To repeat: even in deep blue Massachusetts, where twice as many voters voted for Joe Biden as Donald Trump, 1 out of every 4 residents thinks the election was not free and fair.
As one might expect, there’s a pretty stark divide by presidential vote on these questions. Fully 99 percent of Biden voters think Joe Biden won the presidential election. (It’s hard to get 99 percent of people to agree on the weather in Massachusetts.) Meanwhile, 55 percent of Trump voters think he won, despite all evidence, empirical and judicial, to the contrary. Another 14 percent of Trump voters are on the fence. Only 31 percent are willing to admit reality.
Fully 97 percent of Biden voters are sure that the election was free and fair. Meanwhile, 73 percent of Trump voters disagree. Two-thirds (64 percent) of self-identified Republicans think the same — nearly identical to the 63 percent of Republicans nationally, according to the latest Morning Consult polling. Republican comprise only 14 percent of all residents in Massachusetts, but that small minority is in lock step with the national party on this particular issue.
It’s possible that these Republicans (and Biden voters as well) may be engaging in what’s known as expressive responding: essentially, answering more as a cheerleader for their side than based on their own considered opinion. So maybe most Republicans don’t really believe Joe Biden lost and Donald Trump won, but so long as Trump is insisting otherwise, they feel obliged to tow the party line.
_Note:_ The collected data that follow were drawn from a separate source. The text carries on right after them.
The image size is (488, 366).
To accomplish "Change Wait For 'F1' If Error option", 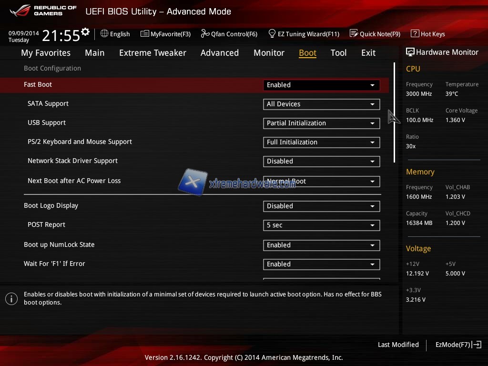I will pyautogui.click(x=321, y=264).
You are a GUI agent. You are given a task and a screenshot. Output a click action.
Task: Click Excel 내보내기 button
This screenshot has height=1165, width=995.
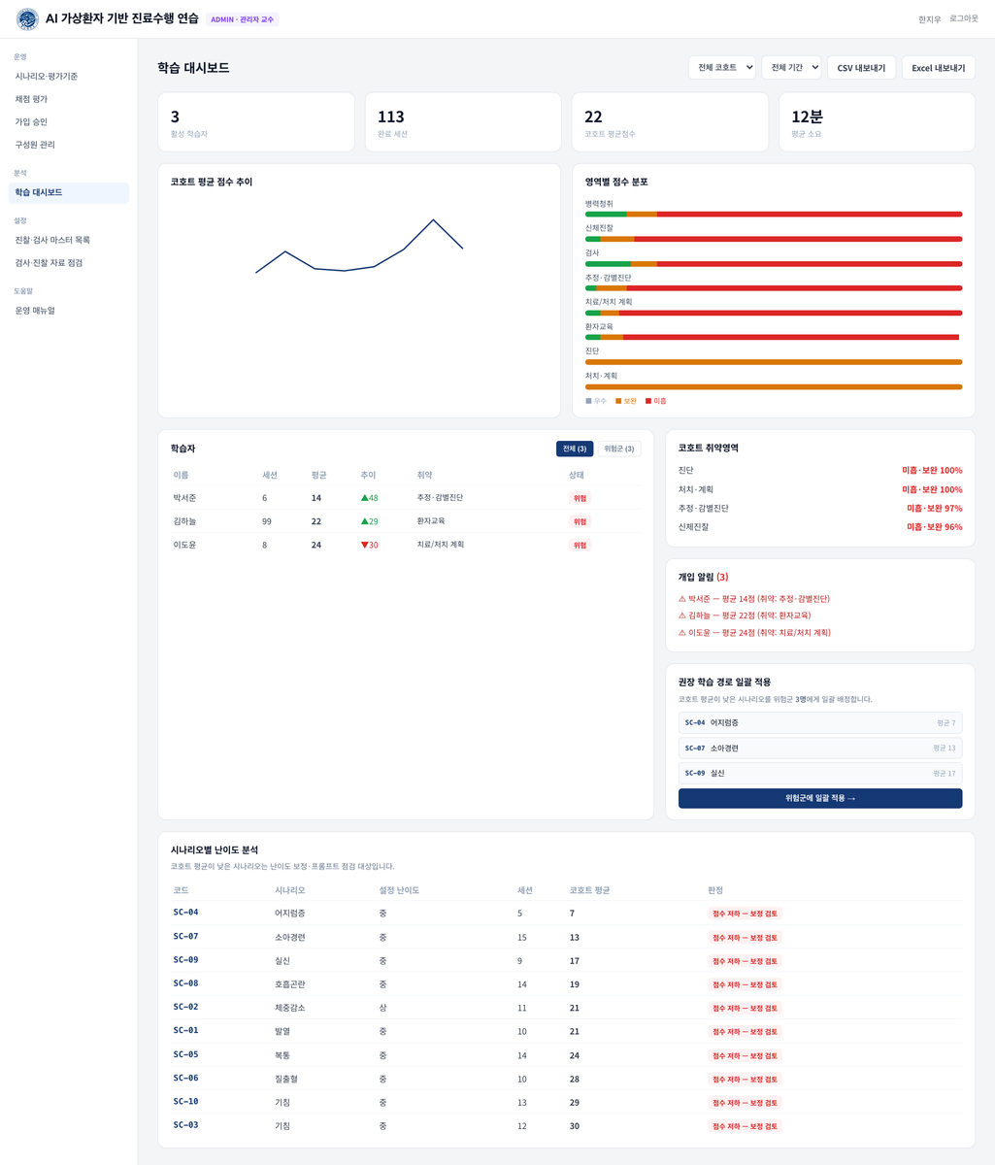point(939,68)

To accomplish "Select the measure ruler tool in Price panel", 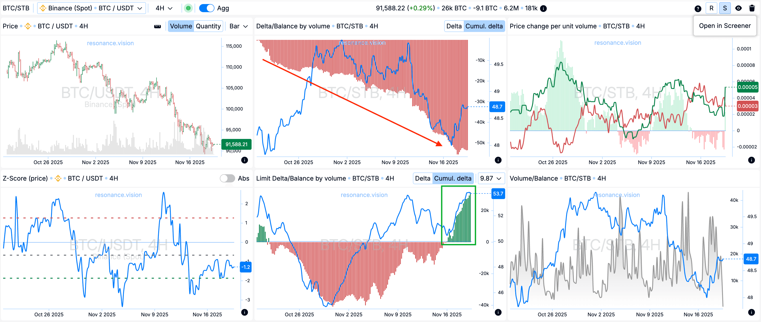I will tap(158, 26).
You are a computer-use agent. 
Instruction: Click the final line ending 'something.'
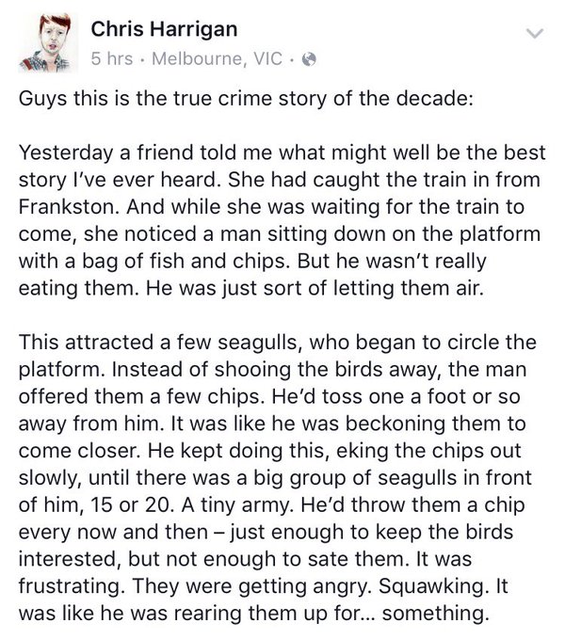pos(253,614)
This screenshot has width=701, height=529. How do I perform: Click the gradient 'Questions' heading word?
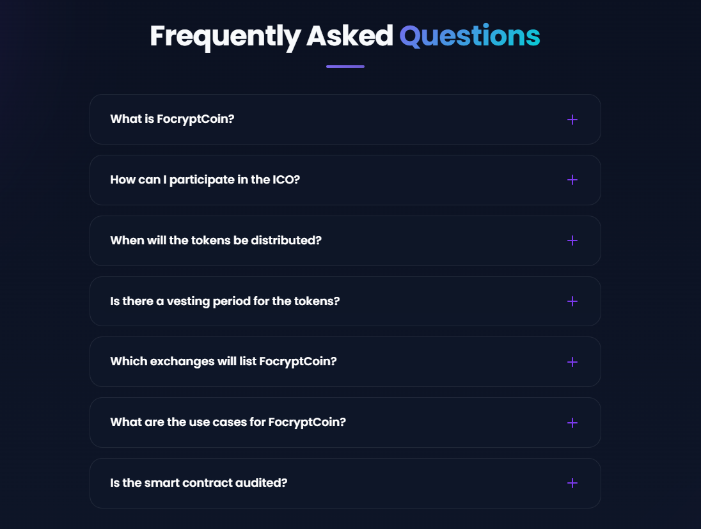click(469, 36)
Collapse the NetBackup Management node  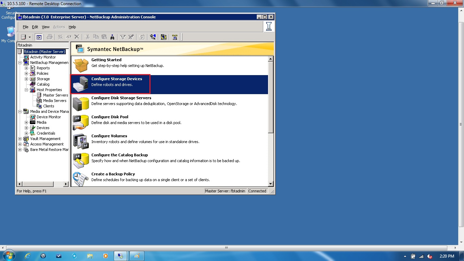tap(20, 63)
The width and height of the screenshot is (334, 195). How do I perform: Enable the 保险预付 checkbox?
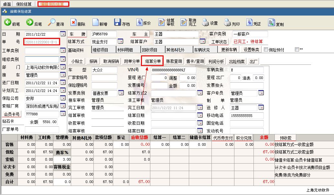266,50
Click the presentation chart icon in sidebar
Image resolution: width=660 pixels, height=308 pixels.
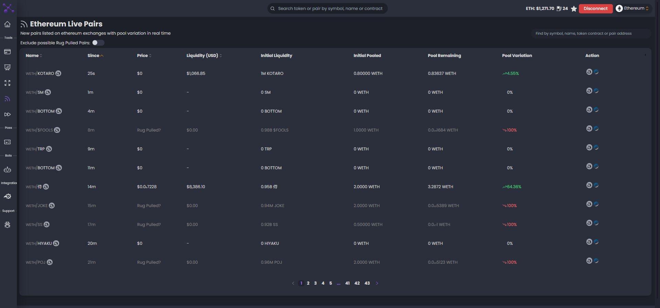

This reflexive, almost tribal, partisanship is a challenge for pollsters, who after all can only report what respondents are telling them. But perhaps it’s better if it’s a problem for polls than for pols. Pollsters can figure out clever ways to get around partisan facades. But how do you govern when a fact as basic as who won the election for the highest office in the land is rejected by a quarter of voters, even in one of the union’s most democratic, wealthiest, and most educated states?